Update #82: AI Lawsuits and SOPHON
Evolving US copyright litigation against AI developers may shape training data norms that Australian agencies and vendors will eventually face.
Key points
- US courts are allowing copyright infringement claims against Midjourney, StabilityAI, and Anthropic to proceed.
- SOPHON is a research framework designed to prevent pre-trained AI models from being fine-tuned for harmful tasks.
- Item is a mixed newsletter combining legal commentary and technical research - moderate signal for APS readers.
Summary
This newsletter edition covers two distinct AI topics. First, it surveys the growing wave of US copyright and IP lawsuits against generative AI companies including OpenAI, Midjourney, StabilityAI, and Anthropic, noting courts are beginning to allow fair use and copyright infringement claims to proceed. Second, it introduces SOPHON, an academic framework from Zhejiang University and Ant Group that proposes 'non-fine-tunable learning' to prevent pre-trained models from being repurposed for harmful or unethical tasks. Both threads have governance implications but neither represents an immediate Australian policy development.

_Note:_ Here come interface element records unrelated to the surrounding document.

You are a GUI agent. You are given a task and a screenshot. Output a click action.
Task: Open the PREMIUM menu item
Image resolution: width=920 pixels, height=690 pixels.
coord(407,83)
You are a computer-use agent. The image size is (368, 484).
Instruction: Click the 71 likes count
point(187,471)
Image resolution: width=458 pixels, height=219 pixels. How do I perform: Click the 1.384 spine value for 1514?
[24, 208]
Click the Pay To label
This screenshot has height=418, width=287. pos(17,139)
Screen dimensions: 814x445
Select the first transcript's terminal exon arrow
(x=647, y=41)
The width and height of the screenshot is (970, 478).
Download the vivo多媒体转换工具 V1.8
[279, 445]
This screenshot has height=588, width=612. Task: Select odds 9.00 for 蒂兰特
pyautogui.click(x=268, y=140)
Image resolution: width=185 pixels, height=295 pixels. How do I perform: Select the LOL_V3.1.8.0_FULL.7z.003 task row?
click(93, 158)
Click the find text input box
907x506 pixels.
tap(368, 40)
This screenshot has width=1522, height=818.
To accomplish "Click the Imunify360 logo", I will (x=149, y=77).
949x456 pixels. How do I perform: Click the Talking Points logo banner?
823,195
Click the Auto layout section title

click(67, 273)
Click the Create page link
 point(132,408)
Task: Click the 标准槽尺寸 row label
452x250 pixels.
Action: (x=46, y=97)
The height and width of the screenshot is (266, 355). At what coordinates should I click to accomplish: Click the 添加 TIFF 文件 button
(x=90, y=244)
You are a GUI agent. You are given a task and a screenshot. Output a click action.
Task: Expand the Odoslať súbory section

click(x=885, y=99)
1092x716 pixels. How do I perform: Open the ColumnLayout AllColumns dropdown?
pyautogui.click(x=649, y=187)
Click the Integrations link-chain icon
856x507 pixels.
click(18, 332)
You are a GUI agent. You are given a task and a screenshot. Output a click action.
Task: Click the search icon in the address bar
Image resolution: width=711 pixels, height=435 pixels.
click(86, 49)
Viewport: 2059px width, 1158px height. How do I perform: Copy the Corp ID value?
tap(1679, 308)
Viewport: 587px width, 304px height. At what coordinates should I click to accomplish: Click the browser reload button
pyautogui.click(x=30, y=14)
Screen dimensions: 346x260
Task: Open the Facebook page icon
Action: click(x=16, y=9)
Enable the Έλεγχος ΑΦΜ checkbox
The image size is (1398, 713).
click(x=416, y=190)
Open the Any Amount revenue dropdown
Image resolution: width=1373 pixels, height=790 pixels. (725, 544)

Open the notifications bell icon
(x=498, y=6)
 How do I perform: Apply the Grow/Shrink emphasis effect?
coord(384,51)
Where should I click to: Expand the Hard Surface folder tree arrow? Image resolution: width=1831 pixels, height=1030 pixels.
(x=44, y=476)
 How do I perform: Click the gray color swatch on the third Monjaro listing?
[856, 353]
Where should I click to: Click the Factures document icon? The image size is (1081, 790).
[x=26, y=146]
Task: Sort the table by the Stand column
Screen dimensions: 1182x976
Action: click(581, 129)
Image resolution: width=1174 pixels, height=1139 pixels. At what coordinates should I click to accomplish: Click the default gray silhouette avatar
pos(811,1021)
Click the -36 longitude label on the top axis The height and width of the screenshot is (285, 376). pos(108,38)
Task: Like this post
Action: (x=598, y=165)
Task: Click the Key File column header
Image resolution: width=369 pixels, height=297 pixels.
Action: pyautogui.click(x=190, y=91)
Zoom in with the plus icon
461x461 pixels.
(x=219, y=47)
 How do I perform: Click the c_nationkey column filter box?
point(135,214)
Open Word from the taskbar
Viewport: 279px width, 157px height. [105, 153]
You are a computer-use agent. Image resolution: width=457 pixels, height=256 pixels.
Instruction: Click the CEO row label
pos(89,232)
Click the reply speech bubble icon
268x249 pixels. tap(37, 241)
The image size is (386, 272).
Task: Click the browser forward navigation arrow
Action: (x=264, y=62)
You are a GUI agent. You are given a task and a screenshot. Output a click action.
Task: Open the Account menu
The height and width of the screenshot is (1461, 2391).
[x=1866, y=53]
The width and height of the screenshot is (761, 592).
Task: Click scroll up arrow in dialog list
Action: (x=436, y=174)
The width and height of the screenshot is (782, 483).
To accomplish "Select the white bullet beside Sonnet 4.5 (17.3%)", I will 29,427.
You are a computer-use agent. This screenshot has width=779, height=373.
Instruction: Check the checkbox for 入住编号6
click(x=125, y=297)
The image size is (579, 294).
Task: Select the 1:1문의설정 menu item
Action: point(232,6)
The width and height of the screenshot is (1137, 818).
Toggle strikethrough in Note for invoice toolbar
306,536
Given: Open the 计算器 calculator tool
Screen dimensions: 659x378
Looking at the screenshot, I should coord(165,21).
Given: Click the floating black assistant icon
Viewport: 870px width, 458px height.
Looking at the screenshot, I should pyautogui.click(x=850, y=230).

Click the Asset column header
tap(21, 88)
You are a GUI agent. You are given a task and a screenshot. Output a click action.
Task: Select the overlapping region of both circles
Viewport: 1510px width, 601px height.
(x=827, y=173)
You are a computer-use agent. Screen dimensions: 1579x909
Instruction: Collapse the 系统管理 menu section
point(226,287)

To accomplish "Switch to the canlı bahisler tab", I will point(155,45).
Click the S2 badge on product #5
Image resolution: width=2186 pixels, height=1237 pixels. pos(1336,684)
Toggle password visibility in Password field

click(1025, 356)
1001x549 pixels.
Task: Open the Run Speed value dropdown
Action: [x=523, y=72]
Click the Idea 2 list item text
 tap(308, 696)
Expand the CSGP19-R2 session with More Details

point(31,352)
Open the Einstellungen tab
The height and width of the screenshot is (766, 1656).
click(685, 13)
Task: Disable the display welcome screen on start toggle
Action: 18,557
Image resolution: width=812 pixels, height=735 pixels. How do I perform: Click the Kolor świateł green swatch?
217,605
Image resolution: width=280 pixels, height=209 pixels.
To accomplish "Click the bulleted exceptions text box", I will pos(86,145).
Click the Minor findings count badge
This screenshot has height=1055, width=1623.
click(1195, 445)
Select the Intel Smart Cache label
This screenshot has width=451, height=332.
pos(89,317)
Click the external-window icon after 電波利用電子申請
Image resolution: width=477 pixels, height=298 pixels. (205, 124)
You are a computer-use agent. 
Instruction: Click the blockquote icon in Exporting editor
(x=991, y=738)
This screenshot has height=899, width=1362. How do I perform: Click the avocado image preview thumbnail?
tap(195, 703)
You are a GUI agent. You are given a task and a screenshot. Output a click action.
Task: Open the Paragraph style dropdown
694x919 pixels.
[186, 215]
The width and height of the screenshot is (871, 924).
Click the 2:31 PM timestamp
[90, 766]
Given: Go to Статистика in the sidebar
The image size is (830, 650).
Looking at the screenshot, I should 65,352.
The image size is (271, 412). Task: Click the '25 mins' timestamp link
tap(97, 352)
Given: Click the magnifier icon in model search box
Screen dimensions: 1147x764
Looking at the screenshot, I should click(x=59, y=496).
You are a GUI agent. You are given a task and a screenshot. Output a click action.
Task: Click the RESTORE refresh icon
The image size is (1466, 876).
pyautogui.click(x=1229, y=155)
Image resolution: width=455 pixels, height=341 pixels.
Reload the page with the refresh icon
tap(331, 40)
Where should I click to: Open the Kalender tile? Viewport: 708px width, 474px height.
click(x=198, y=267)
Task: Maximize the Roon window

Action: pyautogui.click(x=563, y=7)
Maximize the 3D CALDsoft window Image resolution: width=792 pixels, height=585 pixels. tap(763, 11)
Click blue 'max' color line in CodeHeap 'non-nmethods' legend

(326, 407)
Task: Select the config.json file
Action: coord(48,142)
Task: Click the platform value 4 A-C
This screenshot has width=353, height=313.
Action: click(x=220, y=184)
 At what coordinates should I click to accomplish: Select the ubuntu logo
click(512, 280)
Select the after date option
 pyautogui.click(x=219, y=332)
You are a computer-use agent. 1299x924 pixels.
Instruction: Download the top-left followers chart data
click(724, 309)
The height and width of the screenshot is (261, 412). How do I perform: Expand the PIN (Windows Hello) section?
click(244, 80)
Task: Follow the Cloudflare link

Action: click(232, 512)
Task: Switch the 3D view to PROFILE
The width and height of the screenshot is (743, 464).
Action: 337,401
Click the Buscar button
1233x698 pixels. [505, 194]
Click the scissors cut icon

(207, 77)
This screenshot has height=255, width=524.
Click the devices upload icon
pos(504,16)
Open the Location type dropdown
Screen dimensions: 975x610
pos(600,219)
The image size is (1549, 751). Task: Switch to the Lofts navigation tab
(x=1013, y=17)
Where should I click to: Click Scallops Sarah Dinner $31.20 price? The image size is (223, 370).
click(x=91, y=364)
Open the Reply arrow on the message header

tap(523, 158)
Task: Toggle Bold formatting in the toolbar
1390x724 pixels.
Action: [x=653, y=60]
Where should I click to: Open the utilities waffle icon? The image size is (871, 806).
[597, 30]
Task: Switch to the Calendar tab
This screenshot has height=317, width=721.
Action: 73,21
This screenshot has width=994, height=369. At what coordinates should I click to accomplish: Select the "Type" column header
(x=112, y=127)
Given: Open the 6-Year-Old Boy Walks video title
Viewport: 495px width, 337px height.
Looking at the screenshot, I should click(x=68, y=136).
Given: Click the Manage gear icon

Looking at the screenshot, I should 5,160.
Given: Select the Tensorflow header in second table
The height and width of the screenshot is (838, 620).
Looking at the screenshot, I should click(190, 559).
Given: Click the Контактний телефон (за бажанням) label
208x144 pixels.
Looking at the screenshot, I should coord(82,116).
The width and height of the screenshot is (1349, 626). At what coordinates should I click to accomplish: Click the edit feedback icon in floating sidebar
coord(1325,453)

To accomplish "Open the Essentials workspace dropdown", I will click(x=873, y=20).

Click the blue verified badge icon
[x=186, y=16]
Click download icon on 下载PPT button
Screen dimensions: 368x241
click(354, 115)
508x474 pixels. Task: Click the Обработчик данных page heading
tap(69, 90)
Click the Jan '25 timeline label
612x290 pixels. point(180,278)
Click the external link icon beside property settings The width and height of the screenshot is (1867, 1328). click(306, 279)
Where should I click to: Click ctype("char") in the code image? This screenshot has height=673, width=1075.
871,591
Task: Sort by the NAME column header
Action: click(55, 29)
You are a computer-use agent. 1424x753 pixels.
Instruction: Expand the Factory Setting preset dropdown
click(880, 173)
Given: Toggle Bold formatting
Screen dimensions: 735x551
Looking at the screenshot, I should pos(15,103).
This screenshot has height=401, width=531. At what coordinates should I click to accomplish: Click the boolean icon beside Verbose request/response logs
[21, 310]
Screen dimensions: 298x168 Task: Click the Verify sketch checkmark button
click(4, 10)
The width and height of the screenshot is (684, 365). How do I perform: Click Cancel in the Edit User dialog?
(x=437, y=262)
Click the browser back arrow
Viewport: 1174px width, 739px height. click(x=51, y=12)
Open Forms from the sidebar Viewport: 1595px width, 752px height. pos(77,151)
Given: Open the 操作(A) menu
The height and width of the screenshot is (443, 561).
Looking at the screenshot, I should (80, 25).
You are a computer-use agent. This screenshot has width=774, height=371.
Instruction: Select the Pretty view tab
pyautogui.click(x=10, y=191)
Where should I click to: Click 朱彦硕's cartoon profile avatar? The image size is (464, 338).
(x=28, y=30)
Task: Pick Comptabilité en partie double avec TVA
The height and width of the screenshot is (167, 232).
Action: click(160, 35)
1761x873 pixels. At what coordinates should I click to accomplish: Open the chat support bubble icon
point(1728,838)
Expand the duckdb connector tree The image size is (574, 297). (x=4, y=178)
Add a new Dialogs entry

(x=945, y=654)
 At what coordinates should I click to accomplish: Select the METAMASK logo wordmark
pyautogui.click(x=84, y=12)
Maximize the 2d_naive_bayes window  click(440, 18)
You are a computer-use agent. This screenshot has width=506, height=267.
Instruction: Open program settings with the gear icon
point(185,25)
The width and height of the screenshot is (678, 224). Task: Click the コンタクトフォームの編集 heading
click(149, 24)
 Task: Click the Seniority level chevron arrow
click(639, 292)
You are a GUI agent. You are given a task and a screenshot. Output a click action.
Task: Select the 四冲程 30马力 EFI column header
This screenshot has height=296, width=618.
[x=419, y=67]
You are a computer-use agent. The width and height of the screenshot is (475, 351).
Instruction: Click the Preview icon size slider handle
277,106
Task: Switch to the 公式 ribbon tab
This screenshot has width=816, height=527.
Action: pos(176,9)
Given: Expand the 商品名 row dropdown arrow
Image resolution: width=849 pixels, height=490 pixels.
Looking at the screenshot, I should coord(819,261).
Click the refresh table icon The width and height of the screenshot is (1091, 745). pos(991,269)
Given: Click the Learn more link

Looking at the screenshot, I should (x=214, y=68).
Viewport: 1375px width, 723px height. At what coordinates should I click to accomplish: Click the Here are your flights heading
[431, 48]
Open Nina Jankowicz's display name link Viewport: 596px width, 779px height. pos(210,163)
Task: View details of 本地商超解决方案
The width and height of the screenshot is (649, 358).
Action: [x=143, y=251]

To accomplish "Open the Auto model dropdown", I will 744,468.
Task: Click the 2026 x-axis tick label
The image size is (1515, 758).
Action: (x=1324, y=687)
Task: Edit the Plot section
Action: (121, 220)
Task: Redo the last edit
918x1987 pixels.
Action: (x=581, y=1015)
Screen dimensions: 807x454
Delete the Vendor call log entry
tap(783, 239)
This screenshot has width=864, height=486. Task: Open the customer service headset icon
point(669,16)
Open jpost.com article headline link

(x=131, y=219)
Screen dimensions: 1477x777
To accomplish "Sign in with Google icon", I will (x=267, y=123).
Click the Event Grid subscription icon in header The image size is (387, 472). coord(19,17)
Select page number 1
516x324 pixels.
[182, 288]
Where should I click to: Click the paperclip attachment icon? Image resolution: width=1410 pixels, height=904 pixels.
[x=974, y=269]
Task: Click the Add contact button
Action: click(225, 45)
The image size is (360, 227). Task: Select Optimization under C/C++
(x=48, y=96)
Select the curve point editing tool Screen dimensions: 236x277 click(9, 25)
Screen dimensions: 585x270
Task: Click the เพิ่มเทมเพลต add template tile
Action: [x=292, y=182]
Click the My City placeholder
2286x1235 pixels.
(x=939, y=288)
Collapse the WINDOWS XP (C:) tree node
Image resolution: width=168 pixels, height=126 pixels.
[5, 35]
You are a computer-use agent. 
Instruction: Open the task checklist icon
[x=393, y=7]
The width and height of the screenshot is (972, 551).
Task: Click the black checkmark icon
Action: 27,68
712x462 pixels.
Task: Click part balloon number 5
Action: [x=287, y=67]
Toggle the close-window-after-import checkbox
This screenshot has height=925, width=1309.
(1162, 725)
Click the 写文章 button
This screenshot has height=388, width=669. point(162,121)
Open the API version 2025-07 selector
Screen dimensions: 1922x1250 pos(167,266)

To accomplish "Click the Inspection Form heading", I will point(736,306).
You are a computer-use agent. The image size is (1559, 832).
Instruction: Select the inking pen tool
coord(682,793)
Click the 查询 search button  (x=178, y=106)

Implications for Australian agencies
- Monitor APS policy teams tracking AI regulation may want to monitor US court rulings on fair use and training data, as outcomes could influence Australian copyright and AI governance discussions.
- Monitor AI safety and procurement teams could note SOPHON-style model restriction techniques as an emerging technical control concept for future vendor and model governance assessments.
Implications are AI-generated. Starting points, not advice.
"Update #82: AI Lawsuits and SOPHON" Source: The Gradient – Substack Published: 27 August 2024 URL: https://thegradientpub.substack.com/p/update-82-ai-lawsuits-and-sophon This newsletter edition covers two distinct AI topics. First, it surveys the growing wave of US copyright and IP lawsuits against generative AI companies including OpenAI, Midjourney, StabilityAI, and Anthropic, noting courts are beginning to allow fair use and copyright infringement claims to proceed. Second, it introduces SOPHON, an academic framework from Zhejiang University and Ant Group that proposes 'non-fine-tunable learning' to prevent pre-trained models from being repurposed for harmful or unethical tasks. Both threads have governance implications but neither represents an immediate Australian policy development. Implications for Australian agencies: - [Monitor] APS policy teams tracking AI regulation may want to monitor US court rulings on fair use and training data, as outcomes could influence Australian copyright and AI governance discussions. - [Monitor] AI safety and procurement teams could note SOPHON-style model restriction techniques as an emerging technical control concept for future vendor and model governance assessments. Retrieved from SIMS, 18 May 2026.